Martian dust may provide key to colonization of Mars

Researchers aim to create Martian-rock metal with titanium, Martian dust



A Formalloy machine performs directed energy deposition additive manufacturing, Sep. 19.

GREY KAMASZ, Evergreen reporter

From Martian dust and metal powder, WSU may be able to 3D print metal and potentially pave the way for lunar missions and the colonization of Mars. 

The Martian dust is not actual dust procured from Mars but is a lunar regolith, or earth-based material. The dust has the same composition as the mimicked material and allows researchers to determine the potential of 3D printing on Mars, said Amit Bandyopadhyay, professor at the School of Mechanical and Materials Engineering. 

“It is a dust that has a different level of ceramic compositions, based on the compositions that our Curiosity and other Martian rovers … have found,” Bandyopadhyay said. “Our forte is 3D printing and coming up with this metal ceramics, or structures, as opposed to the raw material, [which] we procure from external sources.”

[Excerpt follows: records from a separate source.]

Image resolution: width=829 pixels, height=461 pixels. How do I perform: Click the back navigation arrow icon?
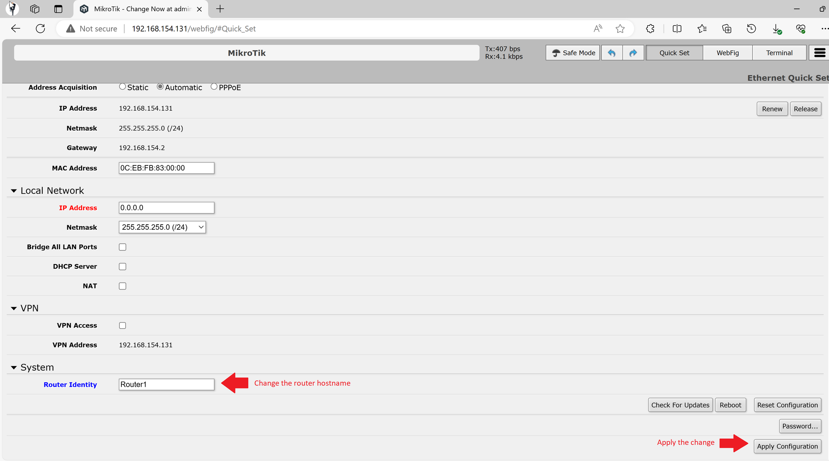coord(15,28)
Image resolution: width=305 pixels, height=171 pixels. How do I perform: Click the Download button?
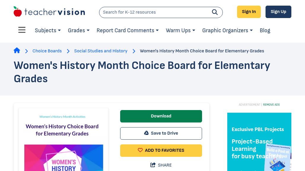pos(161,116)
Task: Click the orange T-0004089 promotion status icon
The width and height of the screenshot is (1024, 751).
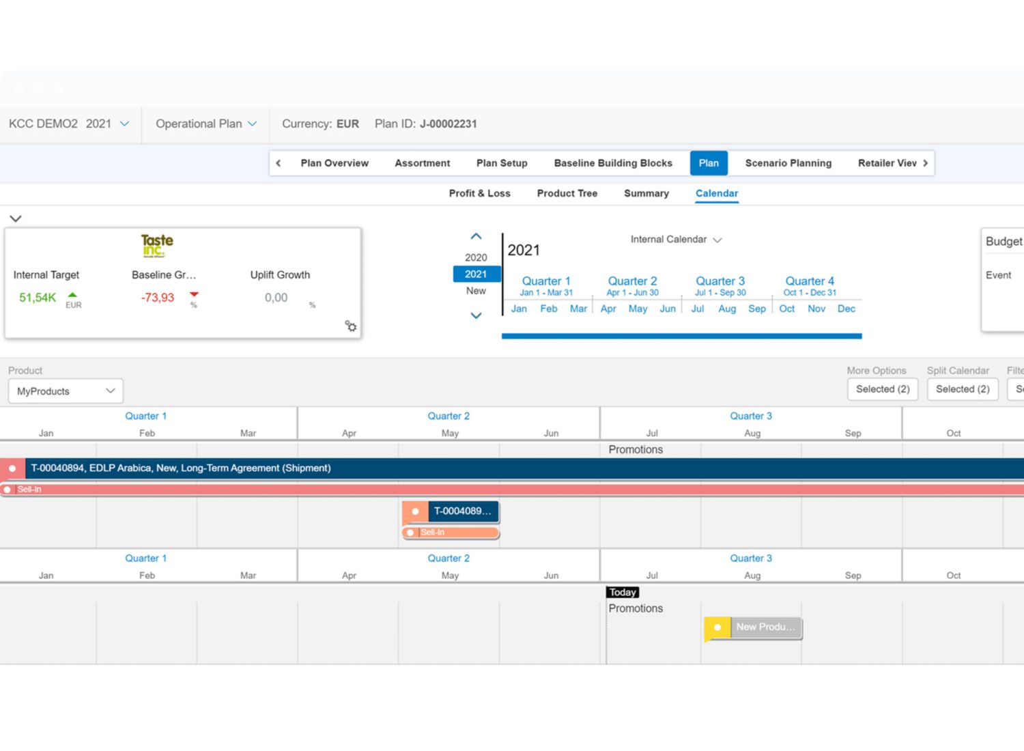Action: tap(415, 511)
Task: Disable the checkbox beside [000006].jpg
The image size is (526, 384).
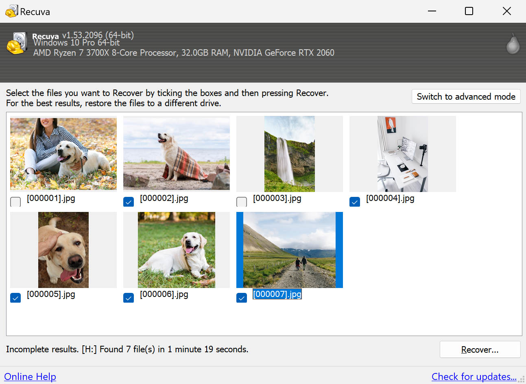Action: (128, 297)
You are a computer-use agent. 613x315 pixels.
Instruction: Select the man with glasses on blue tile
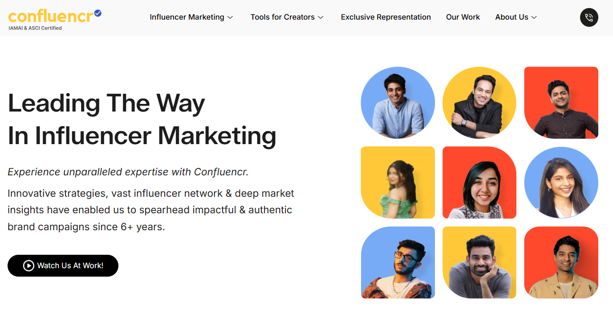(398, 262)
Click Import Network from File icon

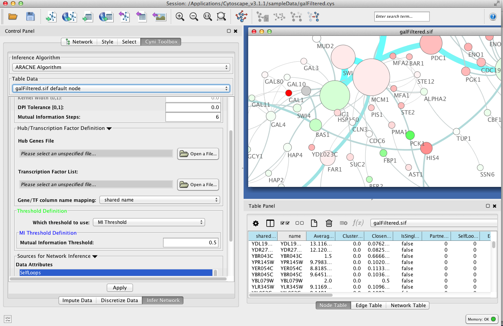point(51,17)
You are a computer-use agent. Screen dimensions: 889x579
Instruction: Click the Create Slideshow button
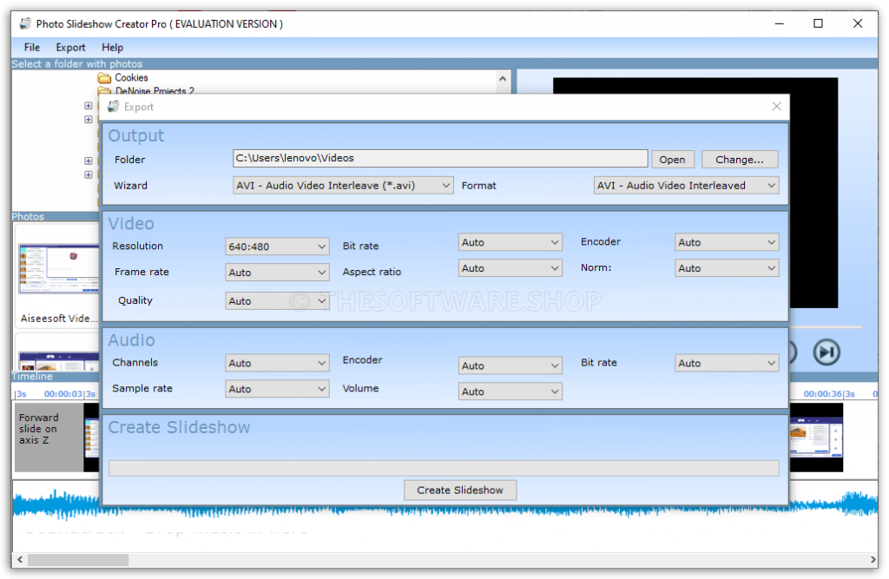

He said 3D printing could allow scientists to create materials in space and on lunar or Martian surfaces without transporting materials from Earth, which is helpful if rockets need materials in an emergency situation. It could also reduce the cost of space missions, as sending materials into space is expensive. 

The project focuses on using Martian powder and titanium metal powder to create a Martian-rock metal, according to a WSU Insider article.

“We want to make something useful out of [the regolith],” said Ali Afrouzian, a post-doctorate candidate in mechanical engineering. “That is really where this whole idea started. Can we use some metal and mix it with this regolith powder and create something that can make a screwdriver or a structural component [replacement] in case we need it?”

There is no projected goal, as Bandyopadhyay views the project as fundamental or visionary. He hopes the success of this project will pave the way for other researchers and could contribute to the mission to colonize Mars.

“Our main hope is [to] see more of such activities in other places,” Bandyopadhyay said. “Five or ten years from today, I hope more people will be doing similar work. That is a huge success.”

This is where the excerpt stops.